Drapeaux, bannières de rassemblement

Nous vivons une époque où, paradoxalement, de plus en plus d'États se regroupent au sein d'entités plus vastes et où le nombre total des États nationaux va grandissant.
Le premier mouvement d'intégration touche tous les continents: ALENA (Accord de libre-échange nord-américain), ASEAN (Association des Nations du Sud-est Asiatique), MERCOSUR (Marché commun du Sud), UE (Union Européenne), UA (Union Africaine) etc. Il traduit une réduction des prérogatives nationales au profit d'autorités collégiales. La seconde tendance résulte de l'effondrement d'empires (ex URSS) ou de conflits (ex Yougoslavie, Timor etc.) créant de nouvelles souverainetés.
Ces deux mouvements inverses ont globalement générés un nombre croissant de drapeaux nationaux et transnationaux dépassant les deux cents aujourd'hui. Toutefois, ces symboles de regroupements au niveau national et international constituent la partie congrue du vaste éventail de drapeaux, pavillons, étendards, bannières, oriflammes, gonfalons, bauçants, etc. représentatifs de régions, villes, communes, d'instances militaires et civiles, de corporations et ainsi de suite. Autant d'emblèmes de rassemblement qui renferment nombre de symboles dont seuls les plus insignes seront étudiés ici.

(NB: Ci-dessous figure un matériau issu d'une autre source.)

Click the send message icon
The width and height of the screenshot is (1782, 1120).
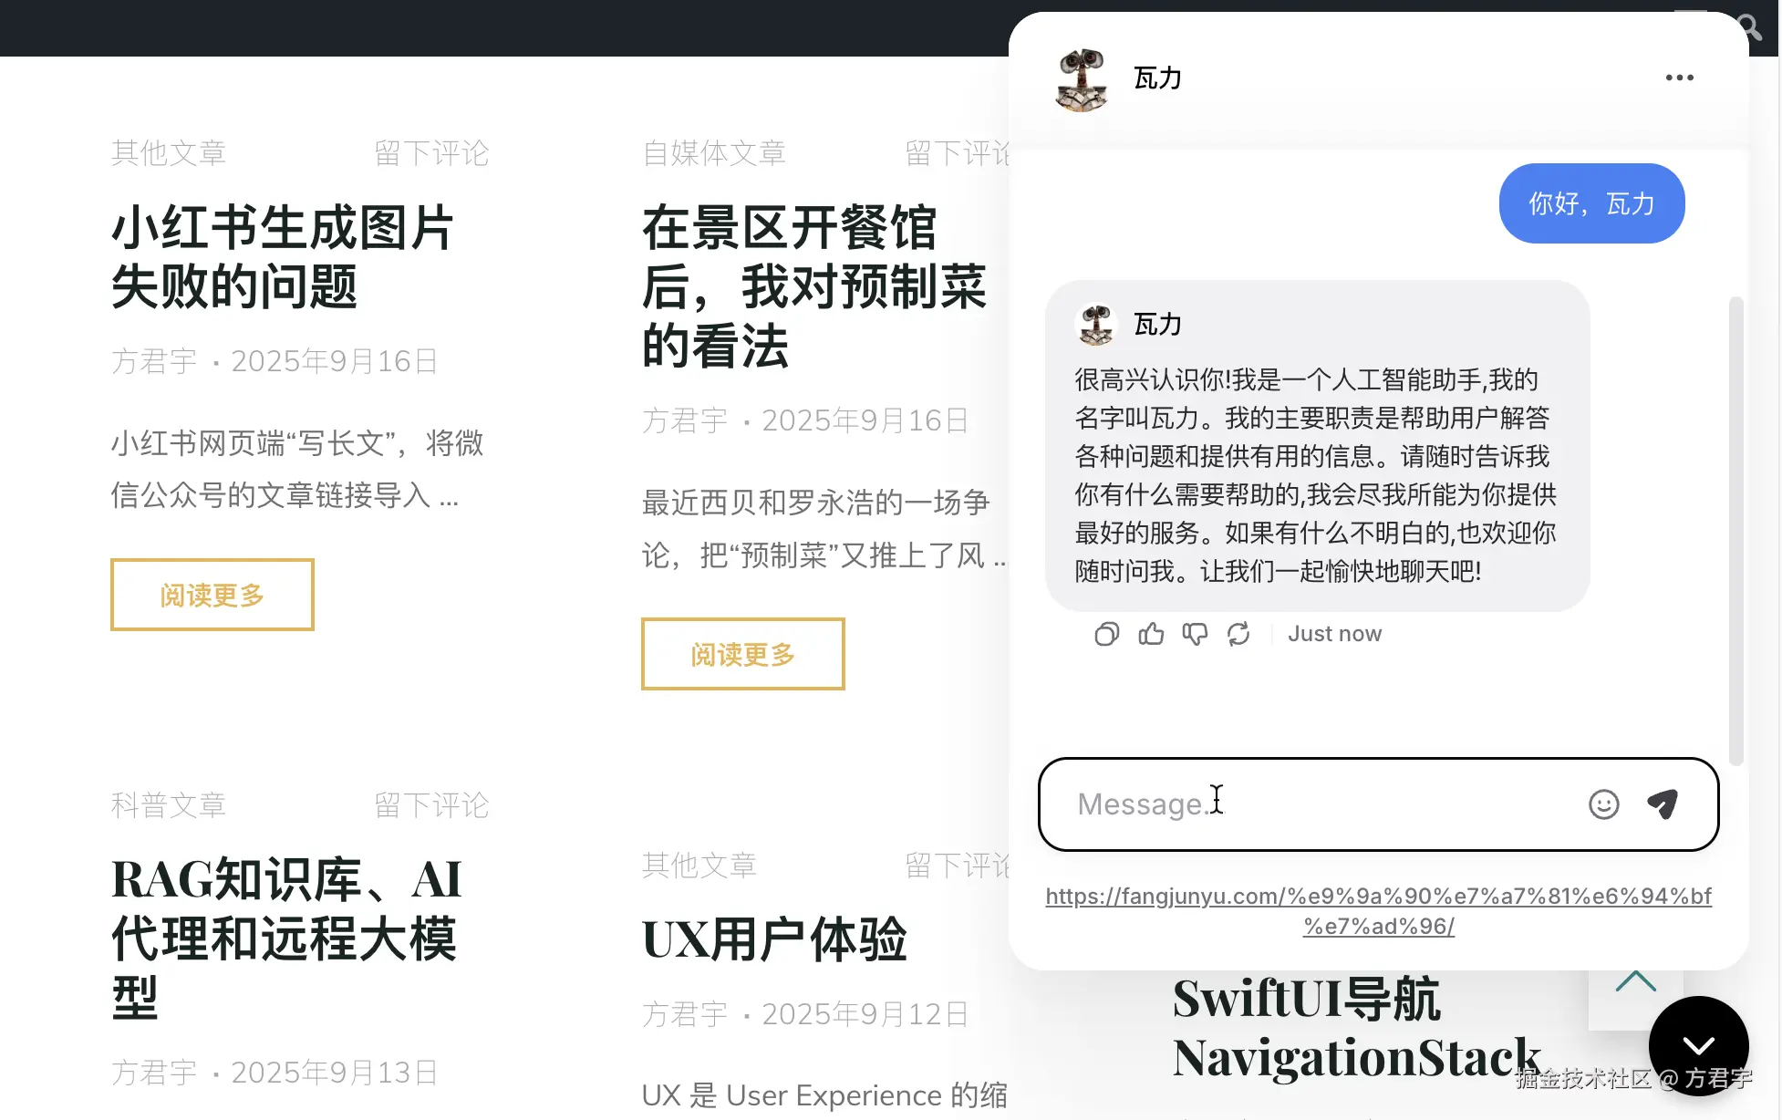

Plus que les blasons, les couleurs jouent un rôle symbolique essentiel dans la signification des drapeaux. Les divers drapeaux nationaux et transnationaux utilisent six couleurs de base (blanc, noir, rouge, jaune, vert et bleu) approximativement dans les proportions suivantes:
Couleur
%
Rouge
27
Blanc
24
Bleu
16
Vert
13
Jaune
13
Noir
7
Un seul drapeau affiche ces six couleurs, celui de l'olympisme. Notons que le rouge domine dans les drapeaux des pays du nord de la planète et le vert dans ceux du sud et observons que ces deux couleurs sont complémentaires.